Los chillidos de las bestias tras la barrera atrajeron su atención. Estaban alebestrados e inquietos. Su batalla contra la Red de Cristal era más intensa con el paso del tiempo y la potencia con la que atacaban incrementaba también. El número de criaturas había incrementado y, pronto, se hallaron rodeados de ellas.
Naia había comenzado a temer lo peor.
—¿Por qué no ataca? —Quiso saber.
El tiempo que Calíope llevaba ahí, mirándoles sin moverse, parecía haberse extendido hasta la eternidad. Asterión buscaba respuestas con tanta rapidez como podía.
—Mierda, ¡tenemos que atacarla! ¡Reúne energía de los monstruos! —exclamó el santo—. ¡Ataque del Millón de Fantasmas!
Convocó su técnica y se lanzó al ataque. Sus decenas de clones treparon por las murallas de piedra para alcanzarla.

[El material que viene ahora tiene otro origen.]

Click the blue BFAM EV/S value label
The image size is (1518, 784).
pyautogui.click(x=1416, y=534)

Desde lo alto de las almenas, la manticora rugió de nuevo. Abrió sus alas y descendió en picada contra ellos. Con las fauces abiertas y las garras aflorando, destruyó a cuanto clon se atravesó en su camino. Sobre su lomo, Calíope se mantuvo impasible, mientras las bestias al otro lado de la Red de Cristal golpeaban con más fuerza, sin importarles el daño que recibían.
Naia los miró de soslayo, no podría contenerlos mucho tiempo.
—¡Niebla de Estrellas!
La tormenta de polvo estelar se levantó como un tornado, arrasando con todo a su paso. Se alimentó del suelo árido de Ilión para crear un torbellino de polvo y arena que hería a los ojos. En un instante, la Niebla de Estrellas los había devorado a todos en el caos de su presencia.

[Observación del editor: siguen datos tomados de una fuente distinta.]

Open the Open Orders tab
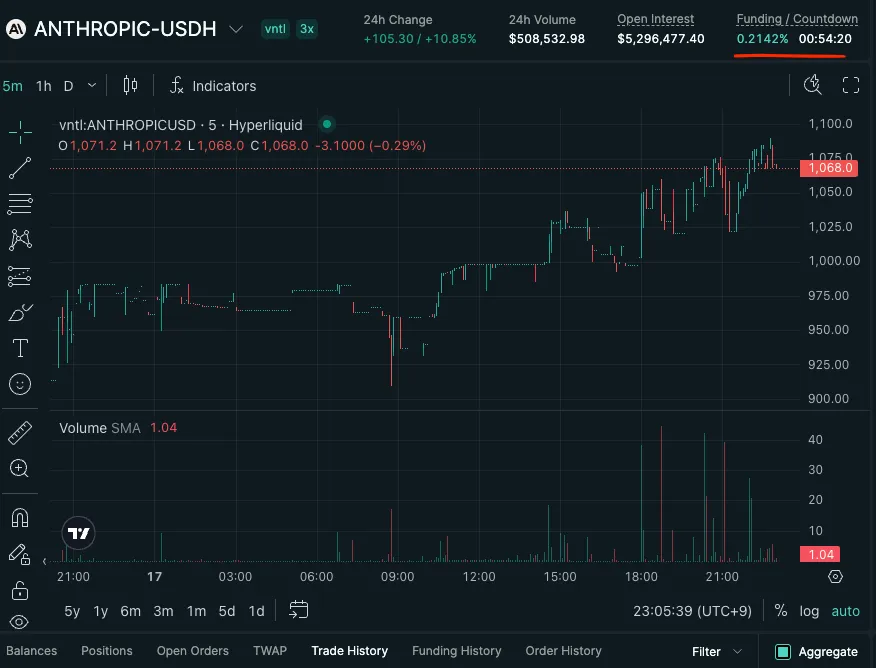 point(192,651)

Bajo la protección de la neblina estelar, Naia deshizo la Red de Cristal. Libres, los monstruos cargaron en su contra, intentando encontrarlos en medio de la polvareda. Pero ellos no tenían cosmos, no podían sentirlos del modo en que el santo y la amazona los sentían a ellos. Así que, desorientados y perdidos, pasaron de cazadores a ser presas.
—¡Lluvia de Estrellas!
Con golpes y patadas, Naia se unió a la refriega. Junto con los clones de Asterión, se dedicó a destruir a cuanta bestia podía.

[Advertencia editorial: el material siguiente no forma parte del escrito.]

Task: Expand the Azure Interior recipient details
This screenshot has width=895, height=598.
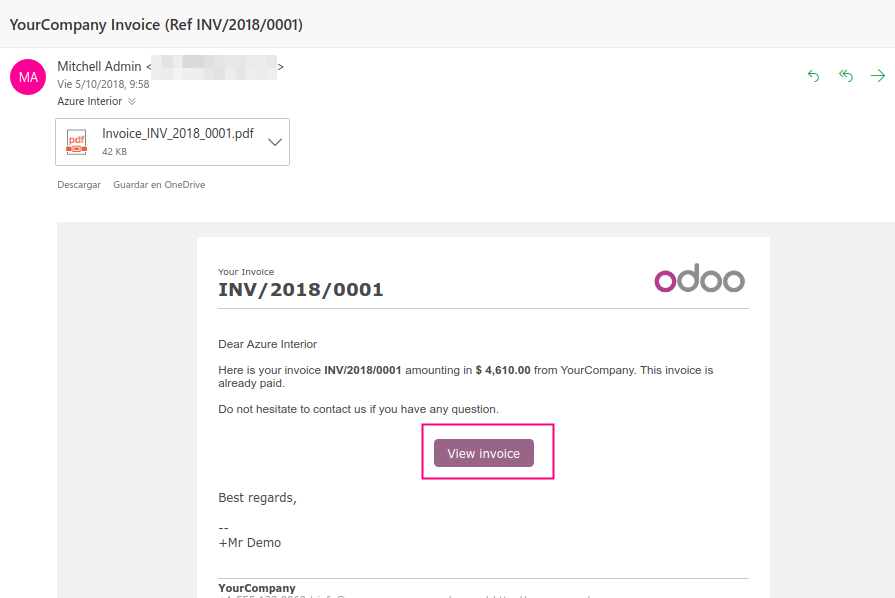Action: pyautogui.click(x=133, y=101)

Se esforzó al máximo, haciendo arder su cosmos hasta el extremo. Era una amazona, era capaz, era fuerte. Lo haría por todas las personas que, al lado de ella, lo arriesgaban todo. Especialmente por Saga y por Aioros. Si ellos podían sacrificarlo todo por ellos, entonces Naia sabía que ella podía corresponderles.
De pronto, en medio de la polvareda, un par de ojos rojos y brillantes se fijaron sobre ella. Su instinto le gritó que tuviera cuidado, que el peligro estaba cerca.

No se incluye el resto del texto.